History

Historical CTA image - Ryle Guys 2

CAT developed from the interplay of two of the main interests of Dr Anthony Ryle during the 1980’s in the UK.  These were: firstly the development of a common language for the psychotherapies and secondly, the identification, in plain language of a distinctive problematic pattern of interaction which client and therapist could jointly describe at the beginning of therapy and use to evaluate progress at the end of therapy.  The first interest brought people from different traditions and different professions together under the Cognitive Analytic banner.  The second interest gave rise to a rich, therapeutic mechanism of change resulting from the compassionate prose description (jointly read and shared with the client) of problematic patterns  – called target problem procedures – their personal history and likely enactment in the therapy.

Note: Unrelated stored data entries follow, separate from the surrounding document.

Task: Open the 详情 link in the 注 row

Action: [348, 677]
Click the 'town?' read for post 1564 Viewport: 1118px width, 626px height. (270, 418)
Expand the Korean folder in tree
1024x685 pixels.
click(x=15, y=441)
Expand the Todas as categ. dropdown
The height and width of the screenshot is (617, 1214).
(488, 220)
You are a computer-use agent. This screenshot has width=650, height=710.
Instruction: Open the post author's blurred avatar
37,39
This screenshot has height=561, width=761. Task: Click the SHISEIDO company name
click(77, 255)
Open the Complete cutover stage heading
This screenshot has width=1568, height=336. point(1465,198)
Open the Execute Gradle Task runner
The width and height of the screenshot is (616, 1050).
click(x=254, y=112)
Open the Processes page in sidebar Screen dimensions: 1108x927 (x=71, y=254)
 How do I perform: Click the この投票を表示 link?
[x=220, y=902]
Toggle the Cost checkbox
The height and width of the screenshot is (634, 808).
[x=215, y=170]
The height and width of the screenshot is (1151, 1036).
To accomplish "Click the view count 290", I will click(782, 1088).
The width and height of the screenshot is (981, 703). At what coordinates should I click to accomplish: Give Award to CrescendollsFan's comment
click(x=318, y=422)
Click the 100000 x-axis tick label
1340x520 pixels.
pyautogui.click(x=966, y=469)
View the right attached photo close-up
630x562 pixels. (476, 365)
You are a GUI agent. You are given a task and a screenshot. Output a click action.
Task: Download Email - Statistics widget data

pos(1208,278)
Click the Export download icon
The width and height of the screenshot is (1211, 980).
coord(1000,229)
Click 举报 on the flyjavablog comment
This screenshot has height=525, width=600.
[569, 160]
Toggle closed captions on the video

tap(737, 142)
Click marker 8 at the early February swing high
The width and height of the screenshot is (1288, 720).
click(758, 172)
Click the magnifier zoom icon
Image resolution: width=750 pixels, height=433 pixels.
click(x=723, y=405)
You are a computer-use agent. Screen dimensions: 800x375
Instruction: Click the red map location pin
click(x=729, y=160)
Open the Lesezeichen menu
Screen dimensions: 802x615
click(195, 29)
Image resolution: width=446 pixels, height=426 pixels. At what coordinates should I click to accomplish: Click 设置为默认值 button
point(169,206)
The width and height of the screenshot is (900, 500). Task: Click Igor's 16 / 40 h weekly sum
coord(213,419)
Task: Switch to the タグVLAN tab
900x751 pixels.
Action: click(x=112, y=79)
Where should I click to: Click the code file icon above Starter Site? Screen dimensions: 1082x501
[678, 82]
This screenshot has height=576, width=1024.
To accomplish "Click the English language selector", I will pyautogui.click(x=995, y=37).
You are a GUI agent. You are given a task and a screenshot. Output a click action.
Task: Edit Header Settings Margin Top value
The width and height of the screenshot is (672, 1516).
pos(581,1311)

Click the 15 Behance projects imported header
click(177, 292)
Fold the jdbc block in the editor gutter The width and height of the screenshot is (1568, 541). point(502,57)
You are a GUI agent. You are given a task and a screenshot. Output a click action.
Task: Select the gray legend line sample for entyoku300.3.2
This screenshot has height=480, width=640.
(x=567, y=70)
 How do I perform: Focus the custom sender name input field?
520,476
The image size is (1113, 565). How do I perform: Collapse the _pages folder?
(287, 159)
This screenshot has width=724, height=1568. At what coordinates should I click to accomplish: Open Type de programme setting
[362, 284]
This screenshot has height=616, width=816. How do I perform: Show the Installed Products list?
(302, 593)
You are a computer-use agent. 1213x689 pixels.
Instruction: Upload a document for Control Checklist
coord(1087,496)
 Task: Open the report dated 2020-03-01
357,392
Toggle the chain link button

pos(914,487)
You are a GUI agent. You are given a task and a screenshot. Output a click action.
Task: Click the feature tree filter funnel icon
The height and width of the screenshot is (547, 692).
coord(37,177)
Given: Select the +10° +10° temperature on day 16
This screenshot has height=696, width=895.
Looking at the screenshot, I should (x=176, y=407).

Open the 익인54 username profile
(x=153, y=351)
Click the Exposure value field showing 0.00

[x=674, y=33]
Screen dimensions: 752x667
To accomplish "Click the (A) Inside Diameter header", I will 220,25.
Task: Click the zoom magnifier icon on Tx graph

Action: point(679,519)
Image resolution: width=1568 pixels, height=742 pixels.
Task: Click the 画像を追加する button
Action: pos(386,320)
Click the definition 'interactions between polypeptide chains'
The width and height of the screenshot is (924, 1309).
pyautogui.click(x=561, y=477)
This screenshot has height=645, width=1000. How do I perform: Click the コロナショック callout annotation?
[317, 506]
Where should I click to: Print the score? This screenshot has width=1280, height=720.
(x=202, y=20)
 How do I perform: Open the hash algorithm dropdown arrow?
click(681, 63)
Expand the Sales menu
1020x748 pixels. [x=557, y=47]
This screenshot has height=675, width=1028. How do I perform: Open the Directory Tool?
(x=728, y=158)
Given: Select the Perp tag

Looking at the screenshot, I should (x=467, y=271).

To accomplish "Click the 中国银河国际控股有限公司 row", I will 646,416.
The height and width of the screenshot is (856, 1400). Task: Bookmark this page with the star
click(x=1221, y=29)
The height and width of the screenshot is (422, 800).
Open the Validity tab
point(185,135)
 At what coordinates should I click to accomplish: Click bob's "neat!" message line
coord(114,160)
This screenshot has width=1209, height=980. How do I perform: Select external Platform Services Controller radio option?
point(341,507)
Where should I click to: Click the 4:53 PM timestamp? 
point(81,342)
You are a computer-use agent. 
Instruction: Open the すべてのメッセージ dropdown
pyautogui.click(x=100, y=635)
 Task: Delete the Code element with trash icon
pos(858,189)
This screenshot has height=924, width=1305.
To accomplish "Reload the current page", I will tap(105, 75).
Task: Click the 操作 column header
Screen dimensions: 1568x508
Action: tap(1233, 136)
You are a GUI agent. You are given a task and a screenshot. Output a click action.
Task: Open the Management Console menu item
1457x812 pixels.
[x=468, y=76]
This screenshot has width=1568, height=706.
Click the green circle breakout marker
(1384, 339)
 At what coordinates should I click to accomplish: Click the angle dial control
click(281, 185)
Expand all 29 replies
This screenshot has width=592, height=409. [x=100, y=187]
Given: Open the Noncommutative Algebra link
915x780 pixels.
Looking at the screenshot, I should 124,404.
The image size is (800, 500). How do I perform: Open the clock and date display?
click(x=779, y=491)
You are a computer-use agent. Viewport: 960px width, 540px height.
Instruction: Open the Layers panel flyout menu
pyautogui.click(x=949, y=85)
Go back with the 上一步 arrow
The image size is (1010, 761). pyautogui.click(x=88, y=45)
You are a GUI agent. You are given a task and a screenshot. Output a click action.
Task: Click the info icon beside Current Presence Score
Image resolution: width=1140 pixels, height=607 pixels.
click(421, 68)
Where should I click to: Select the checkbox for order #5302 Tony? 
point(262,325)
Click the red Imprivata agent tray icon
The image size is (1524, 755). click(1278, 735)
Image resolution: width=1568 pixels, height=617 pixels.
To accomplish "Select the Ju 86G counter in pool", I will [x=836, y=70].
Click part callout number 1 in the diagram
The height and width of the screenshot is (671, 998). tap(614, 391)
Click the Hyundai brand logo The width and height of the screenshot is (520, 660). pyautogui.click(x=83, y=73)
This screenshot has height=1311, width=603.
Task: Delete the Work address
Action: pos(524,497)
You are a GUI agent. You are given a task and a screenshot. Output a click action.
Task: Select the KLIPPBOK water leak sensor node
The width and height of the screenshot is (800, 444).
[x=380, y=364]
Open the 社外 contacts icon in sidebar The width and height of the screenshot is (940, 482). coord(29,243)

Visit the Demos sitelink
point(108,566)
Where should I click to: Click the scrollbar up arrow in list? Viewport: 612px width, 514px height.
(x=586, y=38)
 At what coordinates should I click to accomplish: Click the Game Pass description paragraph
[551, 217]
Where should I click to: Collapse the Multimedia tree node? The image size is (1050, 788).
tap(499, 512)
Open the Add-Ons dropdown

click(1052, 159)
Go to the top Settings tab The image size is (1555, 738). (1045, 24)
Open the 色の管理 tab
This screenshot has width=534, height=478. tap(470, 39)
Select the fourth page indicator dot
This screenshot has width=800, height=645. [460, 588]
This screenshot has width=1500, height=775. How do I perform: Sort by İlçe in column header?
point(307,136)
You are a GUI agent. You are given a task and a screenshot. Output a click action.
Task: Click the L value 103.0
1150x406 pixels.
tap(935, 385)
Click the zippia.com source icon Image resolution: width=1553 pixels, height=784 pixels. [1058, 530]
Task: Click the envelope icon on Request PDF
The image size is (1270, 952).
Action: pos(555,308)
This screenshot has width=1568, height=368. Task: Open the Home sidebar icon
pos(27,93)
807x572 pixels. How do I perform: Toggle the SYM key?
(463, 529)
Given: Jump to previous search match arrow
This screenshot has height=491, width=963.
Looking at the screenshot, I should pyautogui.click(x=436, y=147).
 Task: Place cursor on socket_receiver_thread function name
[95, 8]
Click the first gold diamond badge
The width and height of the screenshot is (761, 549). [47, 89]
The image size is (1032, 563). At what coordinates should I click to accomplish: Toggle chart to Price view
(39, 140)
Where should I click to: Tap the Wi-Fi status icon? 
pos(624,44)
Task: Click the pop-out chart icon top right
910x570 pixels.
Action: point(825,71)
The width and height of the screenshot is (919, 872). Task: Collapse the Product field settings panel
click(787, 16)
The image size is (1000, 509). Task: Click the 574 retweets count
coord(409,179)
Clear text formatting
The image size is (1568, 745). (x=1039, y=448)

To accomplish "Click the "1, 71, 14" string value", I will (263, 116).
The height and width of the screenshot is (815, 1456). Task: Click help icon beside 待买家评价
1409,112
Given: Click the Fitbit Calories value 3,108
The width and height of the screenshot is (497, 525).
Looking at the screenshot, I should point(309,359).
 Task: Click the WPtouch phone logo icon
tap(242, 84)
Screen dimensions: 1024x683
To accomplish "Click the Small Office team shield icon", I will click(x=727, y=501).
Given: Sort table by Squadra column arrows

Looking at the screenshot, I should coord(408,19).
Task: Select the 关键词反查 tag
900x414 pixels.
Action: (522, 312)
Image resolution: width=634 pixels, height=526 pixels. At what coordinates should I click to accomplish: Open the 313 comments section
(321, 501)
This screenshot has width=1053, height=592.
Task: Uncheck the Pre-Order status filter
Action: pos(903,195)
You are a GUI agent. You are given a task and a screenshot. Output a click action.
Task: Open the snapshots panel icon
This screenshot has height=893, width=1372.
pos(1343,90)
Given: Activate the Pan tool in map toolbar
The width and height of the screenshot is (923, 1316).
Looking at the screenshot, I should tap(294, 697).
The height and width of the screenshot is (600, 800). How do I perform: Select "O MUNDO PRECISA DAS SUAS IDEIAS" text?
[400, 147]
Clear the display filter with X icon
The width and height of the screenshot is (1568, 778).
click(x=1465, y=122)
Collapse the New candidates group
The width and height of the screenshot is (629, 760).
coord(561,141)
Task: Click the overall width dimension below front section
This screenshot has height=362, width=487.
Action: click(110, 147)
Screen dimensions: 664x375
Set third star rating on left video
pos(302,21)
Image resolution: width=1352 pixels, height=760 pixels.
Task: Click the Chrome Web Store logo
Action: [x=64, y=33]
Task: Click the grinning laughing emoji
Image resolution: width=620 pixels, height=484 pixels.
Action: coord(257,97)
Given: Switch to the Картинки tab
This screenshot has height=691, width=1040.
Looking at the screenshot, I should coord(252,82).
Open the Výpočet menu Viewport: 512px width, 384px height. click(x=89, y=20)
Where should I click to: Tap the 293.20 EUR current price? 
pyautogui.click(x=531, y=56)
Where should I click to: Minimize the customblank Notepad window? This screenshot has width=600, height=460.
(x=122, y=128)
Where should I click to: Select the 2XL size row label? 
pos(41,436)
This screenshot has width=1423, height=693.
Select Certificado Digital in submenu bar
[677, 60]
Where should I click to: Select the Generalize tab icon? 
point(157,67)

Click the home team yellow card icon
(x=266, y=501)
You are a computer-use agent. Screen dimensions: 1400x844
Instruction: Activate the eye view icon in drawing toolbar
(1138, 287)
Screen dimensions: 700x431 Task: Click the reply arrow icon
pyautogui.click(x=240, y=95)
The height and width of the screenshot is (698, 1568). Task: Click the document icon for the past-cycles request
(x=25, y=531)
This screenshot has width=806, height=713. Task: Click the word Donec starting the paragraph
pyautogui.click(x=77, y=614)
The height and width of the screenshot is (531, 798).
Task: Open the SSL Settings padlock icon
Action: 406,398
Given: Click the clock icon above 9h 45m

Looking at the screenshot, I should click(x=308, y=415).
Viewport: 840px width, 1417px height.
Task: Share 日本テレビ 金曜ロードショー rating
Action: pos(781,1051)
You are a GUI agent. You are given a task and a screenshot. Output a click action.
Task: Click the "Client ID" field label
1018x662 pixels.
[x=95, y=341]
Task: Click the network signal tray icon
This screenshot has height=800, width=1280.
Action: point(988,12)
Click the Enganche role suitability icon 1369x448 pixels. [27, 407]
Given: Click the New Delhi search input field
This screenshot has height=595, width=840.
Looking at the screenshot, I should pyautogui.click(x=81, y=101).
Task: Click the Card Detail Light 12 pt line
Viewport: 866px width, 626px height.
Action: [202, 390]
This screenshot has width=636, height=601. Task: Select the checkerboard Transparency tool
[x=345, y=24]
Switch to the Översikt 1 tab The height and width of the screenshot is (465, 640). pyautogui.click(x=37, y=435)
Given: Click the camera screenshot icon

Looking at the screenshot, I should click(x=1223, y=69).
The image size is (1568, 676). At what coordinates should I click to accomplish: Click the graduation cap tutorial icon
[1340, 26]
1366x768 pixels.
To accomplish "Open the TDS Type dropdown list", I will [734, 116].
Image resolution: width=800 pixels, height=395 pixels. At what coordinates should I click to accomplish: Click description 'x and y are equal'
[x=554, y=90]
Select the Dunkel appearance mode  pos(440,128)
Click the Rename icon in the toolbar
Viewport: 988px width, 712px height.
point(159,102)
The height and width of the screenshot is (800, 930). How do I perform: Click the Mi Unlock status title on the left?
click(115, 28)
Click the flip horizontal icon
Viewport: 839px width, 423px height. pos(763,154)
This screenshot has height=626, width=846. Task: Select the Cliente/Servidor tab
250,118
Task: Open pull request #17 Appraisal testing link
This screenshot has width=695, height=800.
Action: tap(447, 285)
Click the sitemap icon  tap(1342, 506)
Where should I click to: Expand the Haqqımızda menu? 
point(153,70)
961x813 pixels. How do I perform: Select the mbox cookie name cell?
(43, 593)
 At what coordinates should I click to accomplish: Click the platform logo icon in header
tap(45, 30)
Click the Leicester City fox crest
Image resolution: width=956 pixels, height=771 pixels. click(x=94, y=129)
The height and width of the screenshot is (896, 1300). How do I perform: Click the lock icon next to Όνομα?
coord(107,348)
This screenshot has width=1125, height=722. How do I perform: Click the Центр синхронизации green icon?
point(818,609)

Ryle was an early exponent of psychotherapy research and developed the empirically derived conceptual tools of the reciprocal role and reciprocal role procedure from applying Kelly’s Grid and personal construct theory as a way of organising the client’s experience of making meaning in their lives.   The ability of the idea of reciprocal role patterns to describe clearly some of the complexity of psychoanalytic, object relations theory and of the idea of the procedural sequence to describe the repetition of unhelpful, unconscious patterns of interaction led to the practical step of putting the two together in one model.  Hence  the more analytic way of seeing object relations together with the more cognitively psychological way of seeing problematic patterns being replayed, gave rise to a versatile form of therapeutic formulation and treatment that could help explain simultaneously: the inner workings, the history of clinical problems and also the relational dynamics of how they are perpetuated in the present in interactions with others.